- TASK BRIEF -
Take the line that contains "Instruction: Click the" and all lines after it, up to and including the last line of the data, and write them out exactly; nothing else belongs in the answer.

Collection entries
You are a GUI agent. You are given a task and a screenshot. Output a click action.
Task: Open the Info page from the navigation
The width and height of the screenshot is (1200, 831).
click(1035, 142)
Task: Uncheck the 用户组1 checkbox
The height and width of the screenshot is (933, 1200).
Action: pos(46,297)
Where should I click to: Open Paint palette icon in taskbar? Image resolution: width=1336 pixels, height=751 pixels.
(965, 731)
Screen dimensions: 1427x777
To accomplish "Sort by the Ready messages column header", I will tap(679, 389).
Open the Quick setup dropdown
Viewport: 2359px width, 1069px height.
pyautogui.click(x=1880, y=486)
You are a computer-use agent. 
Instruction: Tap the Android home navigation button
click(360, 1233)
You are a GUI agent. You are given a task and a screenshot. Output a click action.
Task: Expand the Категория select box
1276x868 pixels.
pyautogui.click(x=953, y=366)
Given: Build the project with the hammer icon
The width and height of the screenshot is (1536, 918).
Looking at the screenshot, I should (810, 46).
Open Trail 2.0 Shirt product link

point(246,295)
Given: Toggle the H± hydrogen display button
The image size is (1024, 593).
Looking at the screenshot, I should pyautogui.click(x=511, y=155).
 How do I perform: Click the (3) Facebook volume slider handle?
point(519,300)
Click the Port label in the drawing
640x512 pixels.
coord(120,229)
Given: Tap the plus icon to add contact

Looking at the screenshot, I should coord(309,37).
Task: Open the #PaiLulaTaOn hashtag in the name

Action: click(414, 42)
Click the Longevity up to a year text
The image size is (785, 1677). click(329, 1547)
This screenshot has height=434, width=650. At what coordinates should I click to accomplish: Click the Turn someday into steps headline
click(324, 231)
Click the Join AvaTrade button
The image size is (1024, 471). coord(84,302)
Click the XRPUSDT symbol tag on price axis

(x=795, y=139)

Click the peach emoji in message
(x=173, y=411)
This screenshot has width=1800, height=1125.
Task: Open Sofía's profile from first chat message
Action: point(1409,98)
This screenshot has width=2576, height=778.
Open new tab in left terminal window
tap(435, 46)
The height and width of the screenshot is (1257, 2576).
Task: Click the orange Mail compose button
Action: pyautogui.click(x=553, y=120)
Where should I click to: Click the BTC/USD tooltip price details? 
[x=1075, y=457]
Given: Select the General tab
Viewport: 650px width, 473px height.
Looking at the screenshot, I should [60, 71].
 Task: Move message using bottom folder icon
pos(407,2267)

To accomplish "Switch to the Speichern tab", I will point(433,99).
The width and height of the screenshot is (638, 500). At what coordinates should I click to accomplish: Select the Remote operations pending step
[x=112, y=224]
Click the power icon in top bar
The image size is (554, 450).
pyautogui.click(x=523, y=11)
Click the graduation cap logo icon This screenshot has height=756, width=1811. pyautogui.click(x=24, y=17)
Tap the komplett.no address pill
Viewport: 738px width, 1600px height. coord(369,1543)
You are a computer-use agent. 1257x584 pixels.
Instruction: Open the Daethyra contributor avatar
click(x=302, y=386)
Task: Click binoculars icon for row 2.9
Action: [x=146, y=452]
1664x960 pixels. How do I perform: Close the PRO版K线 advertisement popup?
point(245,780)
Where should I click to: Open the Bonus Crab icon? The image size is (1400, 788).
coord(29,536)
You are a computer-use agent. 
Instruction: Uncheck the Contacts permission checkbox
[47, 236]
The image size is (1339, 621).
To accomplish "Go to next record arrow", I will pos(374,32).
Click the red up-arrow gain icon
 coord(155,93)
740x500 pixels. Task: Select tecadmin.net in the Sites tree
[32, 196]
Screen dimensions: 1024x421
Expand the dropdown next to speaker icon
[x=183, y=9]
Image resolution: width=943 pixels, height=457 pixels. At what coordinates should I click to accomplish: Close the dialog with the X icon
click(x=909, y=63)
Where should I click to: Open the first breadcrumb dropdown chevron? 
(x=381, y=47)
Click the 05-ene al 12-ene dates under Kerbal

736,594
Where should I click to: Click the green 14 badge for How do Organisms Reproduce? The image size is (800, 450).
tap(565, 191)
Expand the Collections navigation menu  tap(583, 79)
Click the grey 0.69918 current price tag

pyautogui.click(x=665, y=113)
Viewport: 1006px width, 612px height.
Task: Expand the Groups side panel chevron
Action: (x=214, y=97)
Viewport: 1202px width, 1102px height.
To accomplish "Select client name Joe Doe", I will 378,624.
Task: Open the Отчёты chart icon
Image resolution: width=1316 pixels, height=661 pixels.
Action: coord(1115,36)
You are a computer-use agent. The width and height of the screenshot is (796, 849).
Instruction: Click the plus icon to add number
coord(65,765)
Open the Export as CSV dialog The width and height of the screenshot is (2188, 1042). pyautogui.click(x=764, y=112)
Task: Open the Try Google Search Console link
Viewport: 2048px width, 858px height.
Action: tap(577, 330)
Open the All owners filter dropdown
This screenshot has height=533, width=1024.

- TASK SOLUTION -
Instruction: Click the plus icon to add number
coord(65,765)
Open the Export as CSV dialog The width and height of the screenshot is (2188, 1042). pyautogui.click(x=764, y=112)
Task: Open the Try Google Search Console link
Viewport: 2048px width, 858px height.
Action: tap(577, 330)
Open the All owners filter dropdown
This screenshot has height=533, width=1024.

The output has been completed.